ACUFENI

Col termine acufene (‘tinnitus’) si intende la percezione cosciente di una sensazione uditiva in assenza di uno stimolo sonoro esterno. Può essere soggettivo, quando la sensazione riguarda solo l’individuo o oggettivo, quando anche un osservatore può udirlo (Baguley et al. 2013). 

Può essere descritto come un fischio, un sibilo, uno squillo o talvolta come un suono più complesso (una voce o una musica), talvolta ritmico o pulsante. Qualora sia pulsante, spesso in sincronia col battito cardiaco, potrebbe essere di origine cardiovascolare, mentre nei casi di asincronicità col battito cardiaco potrebbe essere legato a uno spasmo dei muscoli palatali o dell’orecchio medio.

L’acufene può essere costante o intermittente e talvolta coinvolgere più di un suono. Può essere localizzato a una o entrambe le orecchie o essere percepito al centro della testa.

L’acufene si classifica in: acuto, quando persiste fino a tre mesi; subacuto, quando persiste fino a sei mesi; cronico, quando persiste oltre sei mesi.

Tra le cause possibili di acufene rientrano patologie o disfunzioni dell’orecchio quali otiti, corpi estranei, tappi di cerume, ipoacusie, neurinomi acustico-vestibolari, l’assunzione di farmaci (oto-) tossici, dismetabolismi come il diabete ecc.

Può talvolta essere determinato da segnali sonori legati a disfunzioni somatiche, centrali o miste, interpretate come segnali sonori o trasformati in segnali sonori dal sistema nervoso centrale (acufene miofasciale o somatico) (Romagnoli). 

Tra le strutture potenzialmente coinvolte nella genesi degli acufeni somatici possiamo citare: i muscoli dell’orecchio medio o del palato, i muscoli masticatori, cervicali e peri-scapolari o le articolazioni temporo-mandibolari in disfunzione.

L’intensità di percezione dell’acufene può variare ed essere per alcuni soggetti in chiara correlazione con l’aumento dei livelli di stress. 
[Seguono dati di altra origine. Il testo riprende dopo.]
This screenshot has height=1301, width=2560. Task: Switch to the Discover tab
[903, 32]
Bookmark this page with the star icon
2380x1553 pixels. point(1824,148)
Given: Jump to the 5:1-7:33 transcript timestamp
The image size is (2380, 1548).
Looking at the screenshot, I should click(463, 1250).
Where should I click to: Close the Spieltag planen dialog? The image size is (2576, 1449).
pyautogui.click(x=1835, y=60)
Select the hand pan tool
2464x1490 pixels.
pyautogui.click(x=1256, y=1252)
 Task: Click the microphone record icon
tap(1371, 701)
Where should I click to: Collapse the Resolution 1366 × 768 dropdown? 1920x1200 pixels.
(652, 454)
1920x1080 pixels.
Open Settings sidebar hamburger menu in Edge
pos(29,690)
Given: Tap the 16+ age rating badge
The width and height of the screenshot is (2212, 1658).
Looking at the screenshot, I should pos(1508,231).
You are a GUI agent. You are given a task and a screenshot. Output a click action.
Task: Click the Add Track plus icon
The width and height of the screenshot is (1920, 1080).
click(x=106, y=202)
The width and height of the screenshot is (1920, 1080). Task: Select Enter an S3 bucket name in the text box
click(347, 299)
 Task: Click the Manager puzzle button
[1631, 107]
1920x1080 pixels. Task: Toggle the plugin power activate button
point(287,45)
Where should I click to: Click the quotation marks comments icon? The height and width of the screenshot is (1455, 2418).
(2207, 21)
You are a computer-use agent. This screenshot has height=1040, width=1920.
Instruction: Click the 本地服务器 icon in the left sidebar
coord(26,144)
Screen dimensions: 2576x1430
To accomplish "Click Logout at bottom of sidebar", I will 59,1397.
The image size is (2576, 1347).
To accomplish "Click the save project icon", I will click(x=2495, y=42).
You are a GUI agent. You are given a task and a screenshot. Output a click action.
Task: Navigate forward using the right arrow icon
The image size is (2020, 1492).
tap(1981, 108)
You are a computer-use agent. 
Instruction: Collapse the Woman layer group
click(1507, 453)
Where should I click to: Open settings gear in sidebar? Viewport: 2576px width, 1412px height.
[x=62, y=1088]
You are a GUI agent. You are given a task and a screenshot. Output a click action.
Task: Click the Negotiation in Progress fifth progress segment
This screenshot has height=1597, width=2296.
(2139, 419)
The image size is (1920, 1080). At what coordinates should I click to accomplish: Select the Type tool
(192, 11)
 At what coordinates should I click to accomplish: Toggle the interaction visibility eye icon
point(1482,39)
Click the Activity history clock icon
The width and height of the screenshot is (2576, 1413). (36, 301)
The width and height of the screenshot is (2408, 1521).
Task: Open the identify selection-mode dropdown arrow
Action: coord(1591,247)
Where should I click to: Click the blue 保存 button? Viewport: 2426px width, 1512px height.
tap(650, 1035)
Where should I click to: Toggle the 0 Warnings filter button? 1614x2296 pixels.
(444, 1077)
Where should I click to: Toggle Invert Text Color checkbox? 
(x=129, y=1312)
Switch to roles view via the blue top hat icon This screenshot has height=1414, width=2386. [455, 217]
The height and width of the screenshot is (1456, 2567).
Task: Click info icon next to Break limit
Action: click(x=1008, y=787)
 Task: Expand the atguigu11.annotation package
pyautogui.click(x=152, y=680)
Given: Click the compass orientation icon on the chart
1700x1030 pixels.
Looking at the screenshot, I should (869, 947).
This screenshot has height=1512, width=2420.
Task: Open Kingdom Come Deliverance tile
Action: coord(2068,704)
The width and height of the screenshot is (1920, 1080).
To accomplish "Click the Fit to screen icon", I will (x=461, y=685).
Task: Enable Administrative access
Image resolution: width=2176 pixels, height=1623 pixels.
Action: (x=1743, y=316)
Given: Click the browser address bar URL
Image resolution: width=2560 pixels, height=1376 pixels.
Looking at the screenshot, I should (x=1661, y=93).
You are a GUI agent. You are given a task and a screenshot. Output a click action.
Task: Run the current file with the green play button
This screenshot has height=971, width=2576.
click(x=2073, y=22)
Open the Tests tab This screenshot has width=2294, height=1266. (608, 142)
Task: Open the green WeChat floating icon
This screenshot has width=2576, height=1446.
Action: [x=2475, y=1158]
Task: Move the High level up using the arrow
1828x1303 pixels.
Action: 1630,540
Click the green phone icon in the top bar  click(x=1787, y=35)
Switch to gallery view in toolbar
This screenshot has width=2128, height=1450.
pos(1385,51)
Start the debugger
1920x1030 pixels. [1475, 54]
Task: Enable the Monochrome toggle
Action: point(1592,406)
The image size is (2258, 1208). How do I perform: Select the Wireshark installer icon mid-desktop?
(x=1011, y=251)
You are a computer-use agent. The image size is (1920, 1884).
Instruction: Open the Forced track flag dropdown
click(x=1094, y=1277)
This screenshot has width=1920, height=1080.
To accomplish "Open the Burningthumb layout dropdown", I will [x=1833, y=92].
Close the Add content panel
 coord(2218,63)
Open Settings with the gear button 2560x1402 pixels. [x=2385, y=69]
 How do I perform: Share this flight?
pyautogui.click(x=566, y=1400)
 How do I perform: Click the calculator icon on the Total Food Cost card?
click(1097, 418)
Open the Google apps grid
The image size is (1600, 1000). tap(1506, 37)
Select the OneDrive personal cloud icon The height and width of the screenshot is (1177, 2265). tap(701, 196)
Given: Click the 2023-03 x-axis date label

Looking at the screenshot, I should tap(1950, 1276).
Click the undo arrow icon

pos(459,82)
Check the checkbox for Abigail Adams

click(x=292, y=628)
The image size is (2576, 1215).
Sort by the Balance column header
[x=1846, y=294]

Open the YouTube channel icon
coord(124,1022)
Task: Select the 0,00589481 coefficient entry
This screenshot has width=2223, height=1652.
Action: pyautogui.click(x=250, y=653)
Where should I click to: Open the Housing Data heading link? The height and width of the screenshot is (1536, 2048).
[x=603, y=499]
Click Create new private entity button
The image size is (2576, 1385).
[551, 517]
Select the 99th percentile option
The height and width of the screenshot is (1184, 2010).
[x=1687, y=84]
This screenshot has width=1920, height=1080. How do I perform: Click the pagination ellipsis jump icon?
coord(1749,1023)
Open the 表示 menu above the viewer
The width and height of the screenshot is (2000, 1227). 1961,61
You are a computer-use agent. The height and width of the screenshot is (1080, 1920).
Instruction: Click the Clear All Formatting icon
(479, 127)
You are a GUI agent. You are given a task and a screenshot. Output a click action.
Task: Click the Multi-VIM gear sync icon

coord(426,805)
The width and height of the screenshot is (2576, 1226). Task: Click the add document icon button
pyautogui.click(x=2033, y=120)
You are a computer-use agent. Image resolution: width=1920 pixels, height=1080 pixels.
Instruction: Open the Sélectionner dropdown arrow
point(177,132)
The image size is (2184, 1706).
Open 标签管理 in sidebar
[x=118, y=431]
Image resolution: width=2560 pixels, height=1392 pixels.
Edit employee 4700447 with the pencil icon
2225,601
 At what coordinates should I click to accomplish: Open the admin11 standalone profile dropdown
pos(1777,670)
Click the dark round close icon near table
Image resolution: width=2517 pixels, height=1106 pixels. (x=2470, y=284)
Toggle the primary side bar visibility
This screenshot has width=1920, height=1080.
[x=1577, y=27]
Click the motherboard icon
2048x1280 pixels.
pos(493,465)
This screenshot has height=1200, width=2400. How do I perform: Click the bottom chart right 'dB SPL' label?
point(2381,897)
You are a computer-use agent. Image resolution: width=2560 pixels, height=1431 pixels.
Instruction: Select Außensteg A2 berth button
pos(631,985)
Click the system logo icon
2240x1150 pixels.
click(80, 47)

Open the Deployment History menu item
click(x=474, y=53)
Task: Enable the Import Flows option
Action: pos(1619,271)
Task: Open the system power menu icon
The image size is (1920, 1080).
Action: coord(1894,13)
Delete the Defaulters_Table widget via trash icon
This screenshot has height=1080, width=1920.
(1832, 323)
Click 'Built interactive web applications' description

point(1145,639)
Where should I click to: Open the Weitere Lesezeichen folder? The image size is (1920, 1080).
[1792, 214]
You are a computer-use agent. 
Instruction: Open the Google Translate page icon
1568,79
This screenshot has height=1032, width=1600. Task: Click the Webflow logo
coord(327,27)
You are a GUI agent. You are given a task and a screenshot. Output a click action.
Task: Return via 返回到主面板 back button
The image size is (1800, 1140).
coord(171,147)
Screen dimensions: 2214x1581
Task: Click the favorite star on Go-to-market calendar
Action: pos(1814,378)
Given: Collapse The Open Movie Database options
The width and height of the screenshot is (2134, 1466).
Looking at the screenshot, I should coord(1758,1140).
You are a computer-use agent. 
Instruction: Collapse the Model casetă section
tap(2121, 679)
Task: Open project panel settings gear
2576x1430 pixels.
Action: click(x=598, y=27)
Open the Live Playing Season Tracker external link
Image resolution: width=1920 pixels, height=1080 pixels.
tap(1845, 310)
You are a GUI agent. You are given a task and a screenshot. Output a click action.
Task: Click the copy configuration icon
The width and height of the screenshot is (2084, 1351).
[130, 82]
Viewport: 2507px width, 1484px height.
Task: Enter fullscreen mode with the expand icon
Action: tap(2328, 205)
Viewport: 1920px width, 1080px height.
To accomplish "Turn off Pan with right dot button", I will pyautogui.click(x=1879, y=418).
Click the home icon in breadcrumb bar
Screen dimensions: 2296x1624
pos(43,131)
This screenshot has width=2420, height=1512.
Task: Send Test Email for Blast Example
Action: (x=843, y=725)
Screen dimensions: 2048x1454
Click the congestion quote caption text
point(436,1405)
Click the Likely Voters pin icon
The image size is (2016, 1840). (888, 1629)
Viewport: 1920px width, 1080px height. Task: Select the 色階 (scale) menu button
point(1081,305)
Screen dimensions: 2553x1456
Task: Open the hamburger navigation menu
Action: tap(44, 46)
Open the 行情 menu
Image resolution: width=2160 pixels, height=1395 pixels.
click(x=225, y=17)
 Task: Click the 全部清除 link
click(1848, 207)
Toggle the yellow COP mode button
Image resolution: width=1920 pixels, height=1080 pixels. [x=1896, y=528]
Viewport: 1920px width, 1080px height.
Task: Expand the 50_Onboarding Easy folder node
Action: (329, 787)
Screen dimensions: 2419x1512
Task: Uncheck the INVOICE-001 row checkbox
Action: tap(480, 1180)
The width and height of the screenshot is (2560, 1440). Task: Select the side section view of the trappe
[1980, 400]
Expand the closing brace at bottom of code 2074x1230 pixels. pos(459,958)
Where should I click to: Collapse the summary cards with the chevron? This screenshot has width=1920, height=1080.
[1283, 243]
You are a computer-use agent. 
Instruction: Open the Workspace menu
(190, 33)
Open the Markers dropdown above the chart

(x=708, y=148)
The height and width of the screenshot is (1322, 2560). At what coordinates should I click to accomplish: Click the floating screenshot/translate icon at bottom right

Sebbene per alcuni soggetti non rappresenti una condizione particolarmente invalidante, per altri può essere, invece, motivo di grande frustrazione e disabilità.

Alla luce della grande eterogeneità delle presentazioni cliniche, la gestione degli acufeni rappresenta una grossa sfida sia per la comunità scientifica che per i vari professionisti sanitari (medici, fisioterapisti, osteopati) che a diverso titolo potrebbero trovarsi a gestirne gli effetti.

Lo specialista di riferimento per l’inquadramento diagnostico è il medico otorinolaringoiatra, il quale, sulla base di valutazioni anamnestiche e strumentali (audiometria, ricerca LDN, acufenometria, questionari…) definirà l’esatta natura dell’acufene e fornirà le idonee indicazioni terapeutiche.

Nei casi di acufeni di origine somatica (ad esempio legati a tensioni muscolari, disfunzioni oro-facciali o temporo-mandibolari) potrà in seguito essere utile rivolgersi a un fisioterapista (o osteopata) opportunamente formato.

I trattamenti manipolativi oro-facciali, craniali e cervicali o meglio ancora le combinazioni di terapia manuale cervico-mandibolare, esercizi ed educazione alla corretta gestione sembrano, infatti, indurre i migliori risultati sugli acufeni di origine somatica.